What to do and see on a one, two, three day layover in the City of Gold
Dubai International Airport is one of the busiest in the world, if not the busiest, and has plenty to do for travellers on layover. But if you’ve got some time to spare, venture out beyond to explore what Dubai has to offer – you might be surprised at how much you can pack into a short amount of time.
Keep in mind that Dubai is a conservative place that interprets Islamic law to the letter, so respect local customs, especially during Ramadan, where public eating during the day can be offensive.
A few of the most popular areas include Deira, the traditional heart of Dubai commerce, and home to many of its major souks, and the old Bastakiya and Shindagha districts. Retail is so important in Dubai that there’s even an annual Dubai Shopping Festival every January. Beachside Jumeirah is famous for its ornate villas, historical Bur Dubai for its floating restaurants, and the tiny artificial island of Bluewaters is known for Ain Dubai, the biggest observation wheel in the world.
Check out the Dubai City Pass, which is a really efficient and affordable way to visit all the landmarks and attractions – there are customisable options depending on which sights you want to see – it’s especially worth it if you’re in town for 3 days.
1 day in Dubai
If you’ve only got a day, stroll through the souks to soak up the local atmosphere. These open-air markets – especially the Spice Souk in Deira – are a refreshing change of pace from sterile airport environments, where you can immerse yourself in earthy aromas and bright sights, particularly sacks full of vibrant rainbow-coloured mixed spices.
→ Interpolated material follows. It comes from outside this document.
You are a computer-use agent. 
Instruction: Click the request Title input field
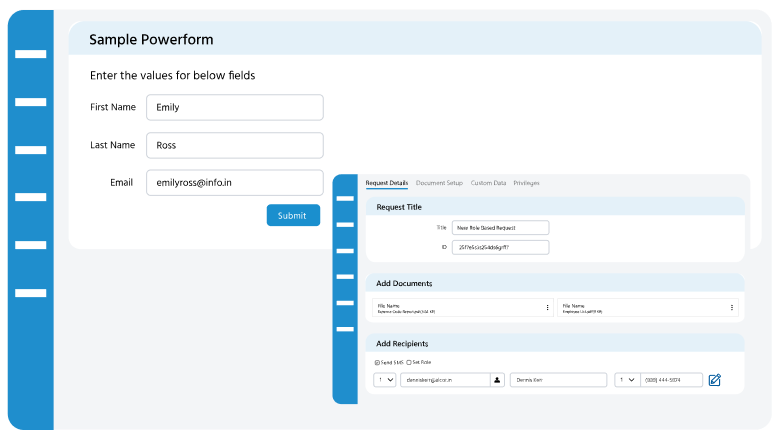point(500,228)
There’s also the Gold Souk, which sells – you guessed it – gold, jewellery, gems, some silver, and platinum.
Swing by the Burj Khalifa and take in the view atop the tallest building in the world. There are package tickets that include 'At the Top' experience at Burj Khalifa as well as entry to the Etihad Museum (about a 20-minute drive away), so consider hitting both of those sites in a day. At the Top involves a personalised tour up to the 148th floor, where visitors can also grab refreshments and check out an interactive augmented reality display.
Etihad Museum is shaped like a manuscript, representing the significance of the Union Agreement between the seven United Arab Emirates countries. Learn about Dubai’s history in this 25,000 sqm monument to Arabic culture, which also includes a library and educational facility.
Located in the upper-crust waterfront district of Jumeirah, Jumeirah Mosque is open to non-Muslim tourists, which means that visitors can get a rare peek at day-to-day Muslim life (and take photos, too). Built in 1976, the beautiful white-stone structure is influenced by the architectural style of the ancient Fatimid Caliphate, known for its delicate, detailed craftsmanship.
2 days in Dubai
Take a ride on an abra (traditional wooden boat) – these can be found along Dubai Creek, which divides the city into Deira and Bur Dubai. Abras can be rented for a tour up and down the creek, but are most commonly used as an everyday mode of transport by locals and tourists alike.
Right by the creek is Al-Fahidi, a charming historical area begging to be explored on foot. History buffs should note that the compact but impressive Dubai Museum is located inside the Al-Fahidi Fort, with exhibits on old Emirati culture.
A must-visit destination is the Lost Chambers Aquarium in Atlantis, on The Palm – an iconic man-made archipelago shaped like a palm leaf. The aquarium features a mind-blowing amount of exotic aqua-flora and fauna in an immersive Atlantean setting. There’s even a (slightly pricey) hatha yoga experience in the aquarium. There are a few different attractions here depending on your interests, including themed tours and opportunities to get in for a swim or snorkel with the aquarium residents. Of course, if you’ve chosen to stay at the Atlantis, entry is free.
The Dubai Frame is a curious new structure that allows people see the best of old and new Dubai through its 'picture frame' design; the top 'bar' that connects the two pillars is actually a 93m-long glass bridge. Its hour-long tour leads visitors on a historical journey through Dubai’s origins as a fishing village to an international tourist destination, including immersive 4D technology (with mist and smells) that culminates with a look at Dubai’s hypothetical future.
3 days in Dubai
If you’re into activities with a little more pizzazz, Dubai has no shortage of supersized themed attractions to get the adrenaline going.
There’s IMG Worlds of Adventure – one of the biggest indoor theme parks in the world – a one-stop-shop for Marvel and Cartoon Network attractions.
If you’re feeling more ambitious, set aside a day for Dubai Parks and Resorts, which features a huge selection of theme parks, including Legoland, the movie-themed Motiongate Dubai, and Bollywood Parks.
If cooling off is on your radar, opt for the Laguna Waterpark, which has impressive artificial waves for surfers and bodyboarders. Want to stay inside? There’s an entire virtual reality park – VR Park – in the expansive Dubai Mall, waiting to be explored.
Hardcore thrill-seekers can head out of the city on a desert safari, which can include everything from dune bashing (driving a 4x4 through massive sand dunes) to camel trekking, desert dining experiences, and dune skiing/surfing.